Cohomology and fundamental classes

Rene Thom answered this in section II of "Quelques propriétés globales des variétés différentiables." Every class $x$ in $H_r(X; \mathbb Z)$ has some integral multiple $nx$ which is the fundamental class of a submanifold, so the homology is at least rationally generated by these fundamental classes.

Section II.11 works out some specific cases: for example, every homology class of a manifold of dimension at most 8 is realizable this way, but this is not true for higher dimensional manifolds and the answer in general has to do with Steenrod operations.

This is a reply to Alon's comment, but it's too long to be a comment and is probably interesting enough to be an answer.

Here's an example Thom gives of a homology class that is not realized by a submanifold: let $X=S^7/\mathbb Z_3$, with $\mathbb Z_3$ acting by rotations, and $Y=X \times X$.
Then $H^1(X;\mathbb Z_3)=H^2(X;\mathbb Z_3)=\mathbb Z_3$ (and they are related by a Bockstein); let $u$ generate $H^1$ and $v=\beta u$ be the corresponding generator of $H^2$. Then it can be shown that the class $u \otimes vu^2 - v \otimes u^3 \in H^7(Y;Z_3)$ is actually integral (i.e., in $H^7(Y;Z)$), and its Poincare dual in $H_7$ cannot be realized by a submanifold (in fact, it can't be realized by any map from a closed manifold to $Y$, which need not be the inclusion of a submanifold).
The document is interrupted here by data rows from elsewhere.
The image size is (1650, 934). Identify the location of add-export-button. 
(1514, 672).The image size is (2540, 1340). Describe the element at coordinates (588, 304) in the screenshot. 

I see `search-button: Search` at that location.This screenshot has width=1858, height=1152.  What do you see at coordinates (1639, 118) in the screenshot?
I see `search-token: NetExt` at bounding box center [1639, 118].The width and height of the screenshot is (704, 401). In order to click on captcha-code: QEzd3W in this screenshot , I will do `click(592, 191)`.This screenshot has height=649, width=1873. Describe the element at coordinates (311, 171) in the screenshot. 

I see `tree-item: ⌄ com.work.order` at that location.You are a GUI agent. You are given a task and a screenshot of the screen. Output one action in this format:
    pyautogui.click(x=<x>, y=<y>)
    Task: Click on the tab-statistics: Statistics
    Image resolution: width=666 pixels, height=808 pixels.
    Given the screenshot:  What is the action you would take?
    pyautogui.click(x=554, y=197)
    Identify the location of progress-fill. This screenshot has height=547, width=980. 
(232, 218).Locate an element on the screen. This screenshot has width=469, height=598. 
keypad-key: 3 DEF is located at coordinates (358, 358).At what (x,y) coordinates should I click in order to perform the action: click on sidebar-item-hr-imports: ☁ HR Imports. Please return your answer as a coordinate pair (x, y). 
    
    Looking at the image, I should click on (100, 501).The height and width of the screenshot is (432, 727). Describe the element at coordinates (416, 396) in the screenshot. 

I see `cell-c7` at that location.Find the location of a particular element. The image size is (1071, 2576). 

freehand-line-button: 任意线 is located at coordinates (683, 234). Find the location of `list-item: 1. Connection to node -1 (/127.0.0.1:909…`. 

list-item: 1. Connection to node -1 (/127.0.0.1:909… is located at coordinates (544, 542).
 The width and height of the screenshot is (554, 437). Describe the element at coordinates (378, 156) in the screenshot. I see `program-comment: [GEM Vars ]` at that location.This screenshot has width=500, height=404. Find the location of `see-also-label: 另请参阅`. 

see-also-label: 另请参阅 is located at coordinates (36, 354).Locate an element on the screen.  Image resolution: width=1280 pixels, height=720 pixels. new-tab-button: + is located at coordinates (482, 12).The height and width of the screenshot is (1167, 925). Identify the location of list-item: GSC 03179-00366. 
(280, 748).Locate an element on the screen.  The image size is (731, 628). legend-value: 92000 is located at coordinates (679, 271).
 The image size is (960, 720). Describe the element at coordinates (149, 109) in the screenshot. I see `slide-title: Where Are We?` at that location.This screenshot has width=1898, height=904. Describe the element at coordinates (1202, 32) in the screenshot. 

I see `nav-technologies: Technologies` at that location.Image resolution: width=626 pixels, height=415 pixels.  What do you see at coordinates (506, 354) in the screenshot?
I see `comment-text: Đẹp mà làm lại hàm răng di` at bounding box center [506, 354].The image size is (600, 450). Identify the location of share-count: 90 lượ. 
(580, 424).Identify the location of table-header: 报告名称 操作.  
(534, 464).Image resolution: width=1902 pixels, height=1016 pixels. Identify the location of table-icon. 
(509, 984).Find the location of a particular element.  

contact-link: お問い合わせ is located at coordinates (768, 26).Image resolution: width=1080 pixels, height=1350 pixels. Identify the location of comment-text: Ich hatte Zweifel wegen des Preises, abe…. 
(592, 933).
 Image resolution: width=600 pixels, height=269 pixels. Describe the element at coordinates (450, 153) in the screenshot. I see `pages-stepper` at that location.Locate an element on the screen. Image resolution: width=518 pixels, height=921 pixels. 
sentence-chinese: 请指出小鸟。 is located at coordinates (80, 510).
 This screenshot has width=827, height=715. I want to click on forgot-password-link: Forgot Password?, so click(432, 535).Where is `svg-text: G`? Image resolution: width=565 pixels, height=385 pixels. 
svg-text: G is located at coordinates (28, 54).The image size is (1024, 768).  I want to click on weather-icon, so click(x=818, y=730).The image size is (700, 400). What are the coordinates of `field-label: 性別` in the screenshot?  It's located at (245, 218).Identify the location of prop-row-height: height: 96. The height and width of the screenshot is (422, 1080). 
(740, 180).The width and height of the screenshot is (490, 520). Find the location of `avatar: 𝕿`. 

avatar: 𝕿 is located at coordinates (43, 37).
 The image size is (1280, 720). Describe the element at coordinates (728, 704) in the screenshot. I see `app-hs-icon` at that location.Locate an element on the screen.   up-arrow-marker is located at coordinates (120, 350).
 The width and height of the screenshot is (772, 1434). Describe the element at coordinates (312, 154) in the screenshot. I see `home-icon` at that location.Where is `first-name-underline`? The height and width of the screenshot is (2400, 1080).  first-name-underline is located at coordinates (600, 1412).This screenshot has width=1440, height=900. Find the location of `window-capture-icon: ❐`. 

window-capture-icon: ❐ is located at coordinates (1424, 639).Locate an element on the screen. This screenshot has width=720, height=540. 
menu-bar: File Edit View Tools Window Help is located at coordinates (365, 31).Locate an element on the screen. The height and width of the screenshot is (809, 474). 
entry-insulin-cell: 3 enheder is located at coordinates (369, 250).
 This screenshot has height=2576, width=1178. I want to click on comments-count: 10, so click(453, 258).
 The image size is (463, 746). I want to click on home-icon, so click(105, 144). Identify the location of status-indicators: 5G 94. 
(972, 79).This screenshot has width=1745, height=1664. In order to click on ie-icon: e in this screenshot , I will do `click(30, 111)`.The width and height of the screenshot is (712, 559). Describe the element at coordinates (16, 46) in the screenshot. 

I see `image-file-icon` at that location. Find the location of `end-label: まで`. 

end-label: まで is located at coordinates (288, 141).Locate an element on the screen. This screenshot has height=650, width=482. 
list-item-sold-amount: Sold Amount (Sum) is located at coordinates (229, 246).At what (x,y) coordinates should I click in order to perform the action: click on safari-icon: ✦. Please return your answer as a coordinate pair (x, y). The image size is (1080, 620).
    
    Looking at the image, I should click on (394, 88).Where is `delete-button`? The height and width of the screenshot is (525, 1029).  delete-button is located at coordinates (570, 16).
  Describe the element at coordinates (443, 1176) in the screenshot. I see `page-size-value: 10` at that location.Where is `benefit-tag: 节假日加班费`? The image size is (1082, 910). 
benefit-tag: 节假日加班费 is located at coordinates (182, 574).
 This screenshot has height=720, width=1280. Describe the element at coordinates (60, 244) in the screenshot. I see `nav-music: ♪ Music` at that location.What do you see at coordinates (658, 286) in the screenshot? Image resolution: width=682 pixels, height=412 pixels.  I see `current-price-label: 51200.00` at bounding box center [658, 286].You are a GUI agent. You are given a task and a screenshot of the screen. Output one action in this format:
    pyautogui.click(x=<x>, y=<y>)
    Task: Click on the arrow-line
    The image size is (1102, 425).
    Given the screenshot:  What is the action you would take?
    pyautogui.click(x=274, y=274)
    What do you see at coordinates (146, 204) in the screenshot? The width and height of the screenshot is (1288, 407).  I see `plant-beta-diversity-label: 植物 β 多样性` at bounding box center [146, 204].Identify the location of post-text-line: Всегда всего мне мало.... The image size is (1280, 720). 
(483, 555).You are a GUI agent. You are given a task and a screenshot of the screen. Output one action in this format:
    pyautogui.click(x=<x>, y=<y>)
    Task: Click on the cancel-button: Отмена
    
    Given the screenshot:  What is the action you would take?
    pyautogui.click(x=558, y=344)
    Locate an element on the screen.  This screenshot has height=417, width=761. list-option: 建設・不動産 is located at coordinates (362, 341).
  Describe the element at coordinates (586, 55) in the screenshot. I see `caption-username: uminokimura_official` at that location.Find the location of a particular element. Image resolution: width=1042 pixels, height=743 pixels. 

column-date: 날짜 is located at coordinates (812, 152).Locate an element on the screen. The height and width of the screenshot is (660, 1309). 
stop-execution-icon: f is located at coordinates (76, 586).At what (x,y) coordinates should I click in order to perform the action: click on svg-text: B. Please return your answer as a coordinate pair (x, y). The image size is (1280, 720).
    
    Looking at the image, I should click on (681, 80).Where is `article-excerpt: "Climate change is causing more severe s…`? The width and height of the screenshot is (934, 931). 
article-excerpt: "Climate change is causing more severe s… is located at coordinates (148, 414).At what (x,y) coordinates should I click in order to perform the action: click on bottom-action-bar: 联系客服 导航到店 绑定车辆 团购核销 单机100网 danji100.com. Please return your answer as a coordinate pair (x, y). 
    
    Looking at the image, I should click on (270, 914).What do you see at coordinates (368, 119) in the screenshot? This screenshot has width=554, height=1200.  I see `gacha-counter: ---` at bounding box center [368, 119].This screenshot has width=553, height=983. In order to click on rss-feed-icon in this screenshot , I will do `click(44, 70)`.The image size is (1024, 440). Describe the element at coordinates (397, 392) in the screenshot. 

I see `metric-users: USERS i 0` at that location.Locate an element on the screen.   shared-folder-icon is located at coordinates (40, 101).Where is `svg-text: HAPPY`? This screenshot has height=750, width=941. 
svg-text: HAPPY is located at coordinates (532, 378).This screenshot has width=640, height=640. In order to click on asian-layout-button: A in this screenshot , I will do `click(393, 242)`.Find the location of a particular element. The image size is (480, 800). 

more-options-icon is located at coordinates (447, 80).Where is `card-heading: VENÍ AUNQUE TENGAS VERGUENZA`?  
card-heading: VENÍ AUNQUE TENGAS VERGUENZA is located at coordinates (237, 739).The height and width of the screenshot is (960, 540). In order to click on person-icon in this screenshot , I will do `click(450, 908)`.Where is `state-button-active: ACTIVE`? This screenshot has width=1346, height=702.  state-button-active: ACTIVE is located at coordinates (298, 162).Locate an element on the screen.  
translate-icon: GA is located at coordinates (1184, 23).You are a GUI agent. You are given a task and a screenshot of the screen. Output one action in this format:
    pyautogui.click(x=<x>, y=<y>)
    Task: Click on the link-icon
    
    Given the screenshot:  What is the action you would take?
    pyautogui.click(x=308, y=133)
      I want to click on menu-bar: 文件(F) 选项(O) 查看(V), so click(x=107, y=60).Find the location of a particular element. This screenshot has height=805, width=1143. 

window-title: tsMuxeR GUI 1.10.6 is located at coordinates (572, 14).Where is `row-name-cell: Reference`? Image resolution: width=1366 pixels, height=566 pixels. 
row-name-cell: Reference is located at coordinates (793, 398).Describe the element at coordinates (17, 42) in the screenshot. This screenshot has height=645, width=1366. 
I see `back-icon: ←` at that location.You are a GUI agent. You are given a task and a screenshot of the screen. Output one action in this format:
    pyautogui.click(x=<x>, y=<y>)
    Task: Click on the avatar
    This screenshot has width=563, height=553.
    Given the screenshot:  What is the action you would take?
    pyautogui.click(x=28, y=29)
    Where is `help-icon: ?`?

This is a natural example to consider because the first obstruction to classes being realized by submanifolds comes from a mod 3 Steenrod operation, and these are easy to compute on $Y$ because $X$ is the 7-skeleton of a $K(\mathbb Z_3,1)$. Note that the class in question is 3-torsion, so trivially 3 times it is realized by a submanifold.